**Information given:**
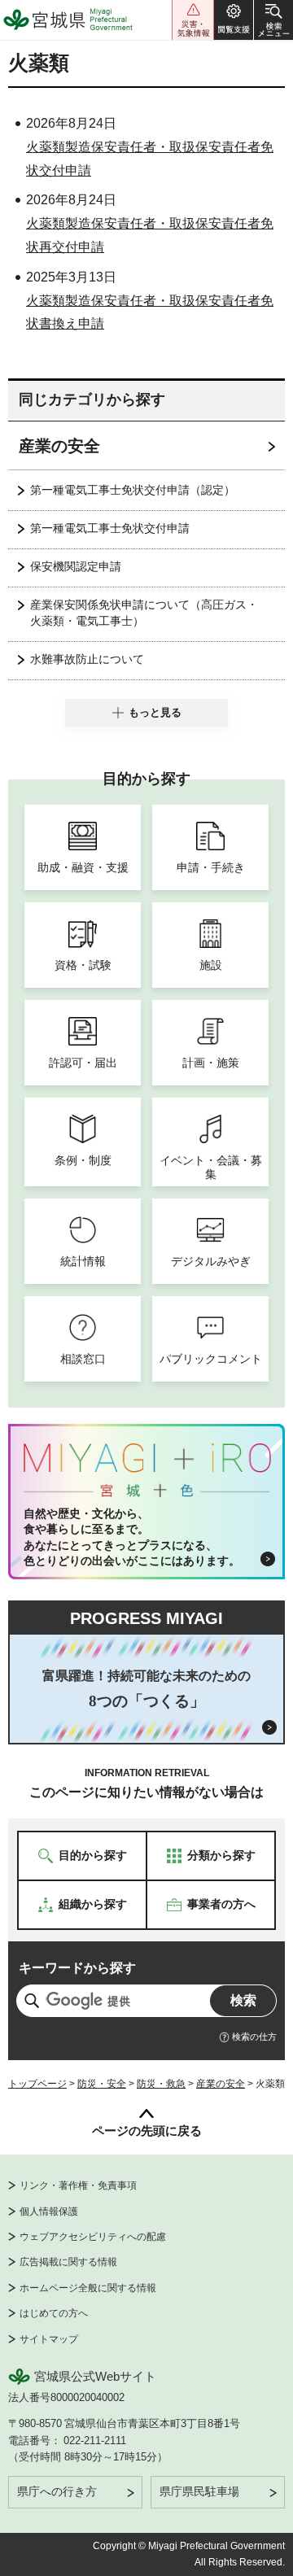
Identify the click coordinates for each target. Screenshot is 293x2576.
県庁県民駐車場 (199, 2491)
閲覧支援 (233, 20)
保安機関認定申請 (75, 566)
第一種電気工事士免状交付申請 (110, 528)
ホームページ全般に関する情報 (88, 2288)
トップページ (37, 2083)
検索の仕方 (254, 2036)
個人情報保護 (49, 2211)
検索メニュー (273, 20)
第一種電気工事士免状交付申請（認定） (132, 489)
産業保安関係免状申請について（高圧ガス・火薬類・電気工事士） (144, 612)
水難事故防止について (87, 659)
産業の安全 (59, 446)
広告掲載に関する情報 (68, 2262)
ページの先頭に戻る (147, 2130)
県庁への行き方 (57, 2491)
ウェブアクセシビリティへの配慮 (93, 2236)
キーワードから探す (77, 1968)
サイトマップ (49, 2339)
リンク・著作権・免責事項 (78, 2185)
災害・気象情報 (193, 20)
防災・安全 (101, 2083)
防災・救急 (161, 2083)
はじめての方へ (54, 2313)
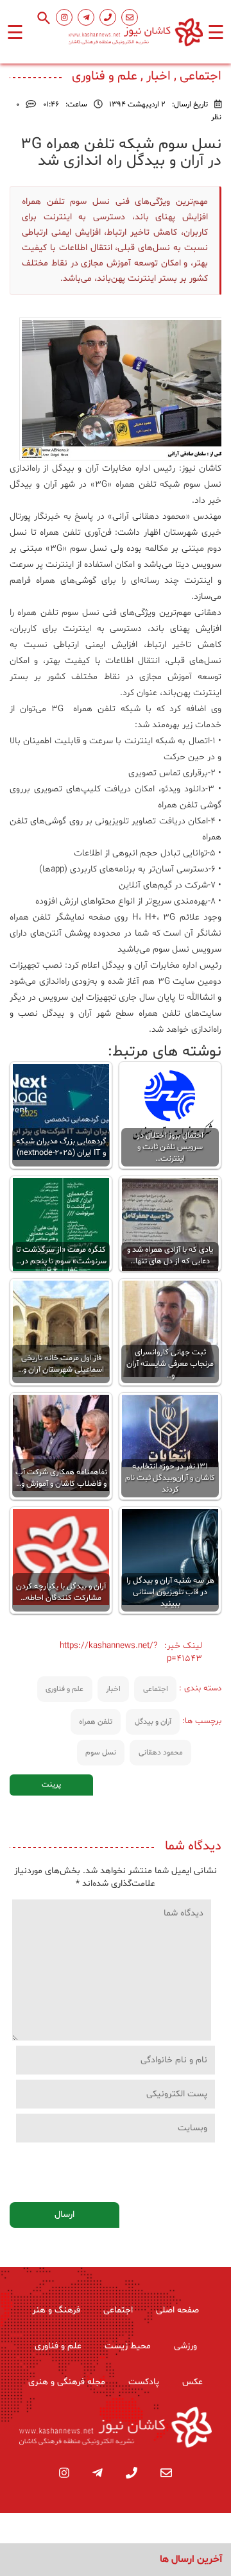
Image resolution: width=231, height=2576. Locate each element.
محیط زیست (128, 2346)
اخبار (113, 1689)
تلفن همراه (95, 1722)
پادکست (143, 2382)
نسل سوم (100, 1752)
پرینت (51, 1785)
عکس (192, 2382)
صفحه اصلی (177, 2310)
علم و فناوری (64, 1689)
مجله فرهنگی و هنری (66, 2382)
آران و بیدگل (153, 1722)
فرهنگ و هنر (56, 2310)
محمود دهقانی (161, 1752)
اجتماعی (155, 1689)
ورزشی (185, 2346)
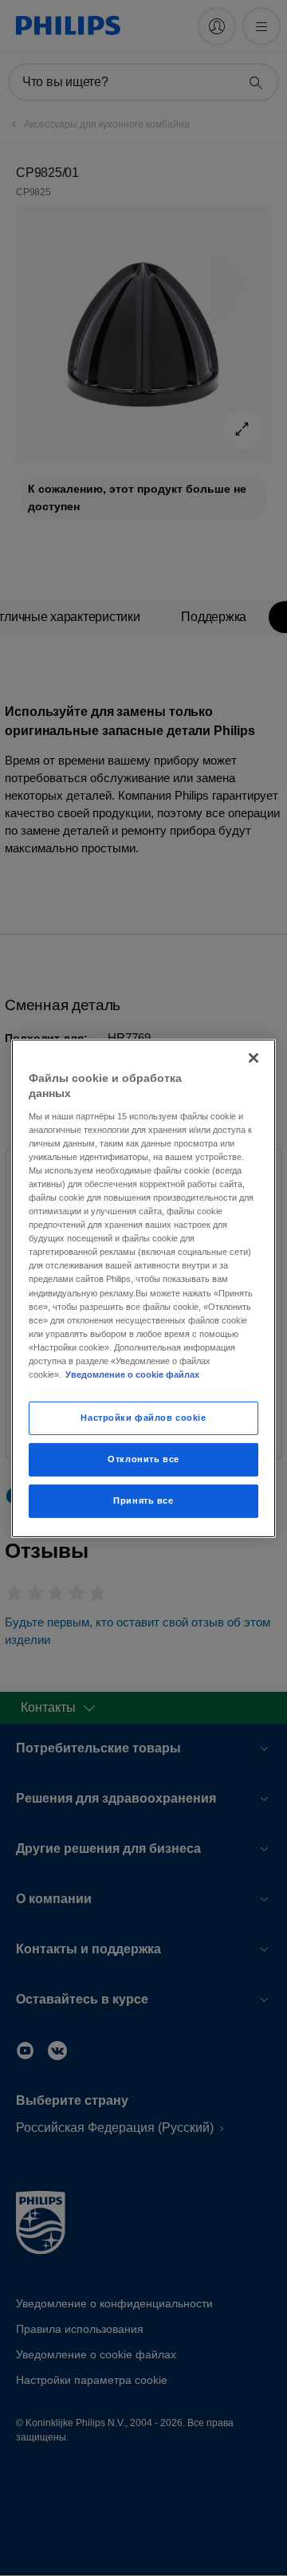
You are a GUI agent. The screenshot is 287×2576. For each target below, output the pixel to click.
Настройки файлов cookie (143, 1417)
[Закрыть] (253, 1057)
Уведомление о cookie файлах (132, 1374)
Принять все (143, 1500)
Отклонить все (143, 1459)
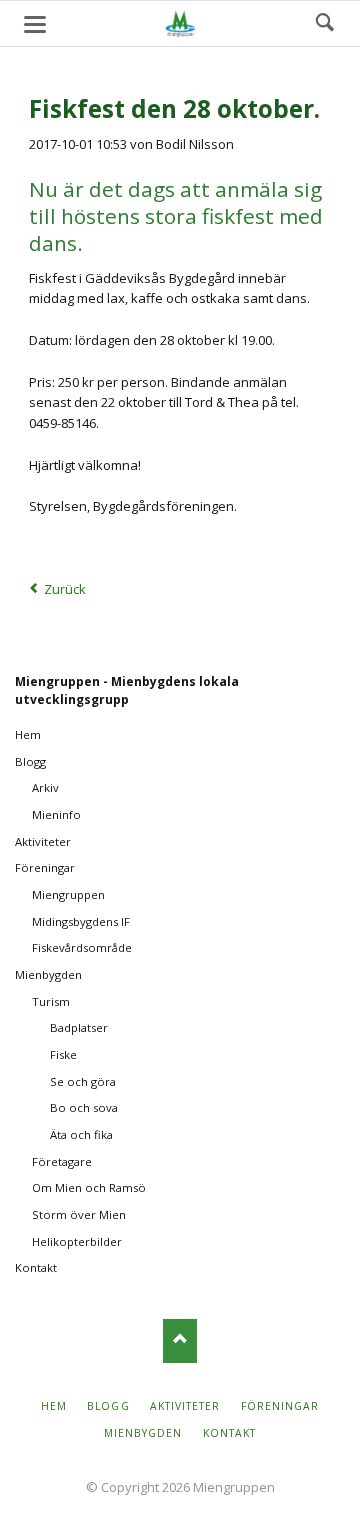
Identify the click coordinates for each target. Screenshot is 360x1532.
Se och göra (83, 1081)
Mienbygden (48, 974)
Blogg (30, 761)
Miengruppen (68, 894)
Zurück (65, 589)
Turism (51, 1001)
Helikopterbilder (77, 1241)
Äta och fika (81, 1134)
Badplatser (79, 1027)
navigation (35, 24)
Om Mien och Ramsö (89, 1187)
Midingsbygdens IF (81, 921)
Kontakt (36, 1267)
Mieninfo (56, 814)
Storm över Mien (79, 1214)
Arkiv (45, 787)
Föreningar (45, 867)
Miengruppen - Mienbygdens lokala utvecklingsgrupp (127, 690)
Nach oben (180, 1340)
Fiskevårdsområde (82, 947)
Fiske (63, 1054)
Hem (28, 734)
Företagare (62, 1161)
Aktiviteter (43, 841)
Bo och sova (84, 1107)
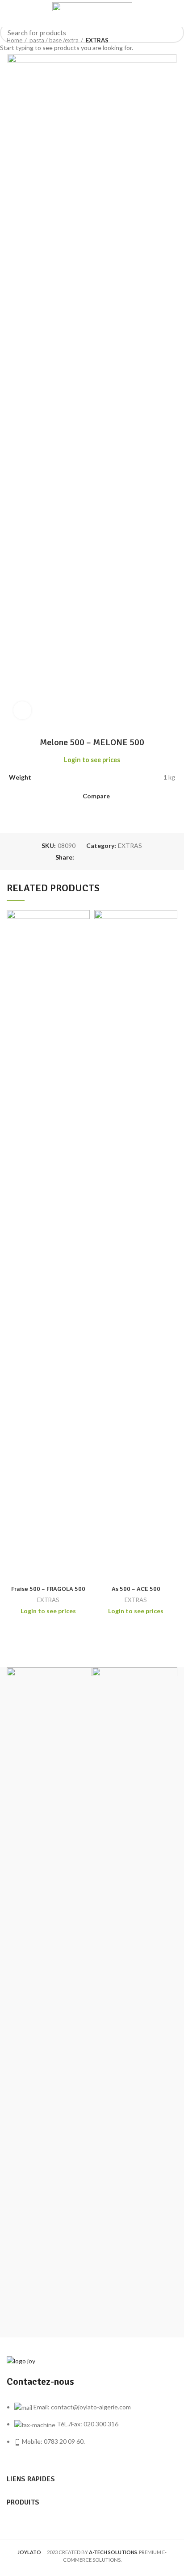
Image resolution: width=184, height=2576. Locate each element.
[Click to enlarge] (22, 710)
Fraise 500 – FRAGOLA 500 (48, 1589)
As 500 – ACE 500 (136, 1589)
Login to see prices (48, 1611)
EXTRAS (48, 1599)
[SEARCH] (172, 32)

**Requirement:**
Using the records above, report each line with the string "Miengruppen".

**Exercise solution:**
Miengruppen (68, 894)
Miengruppen - Mienbygdens lokala utvecklingsgrupp (127, 690)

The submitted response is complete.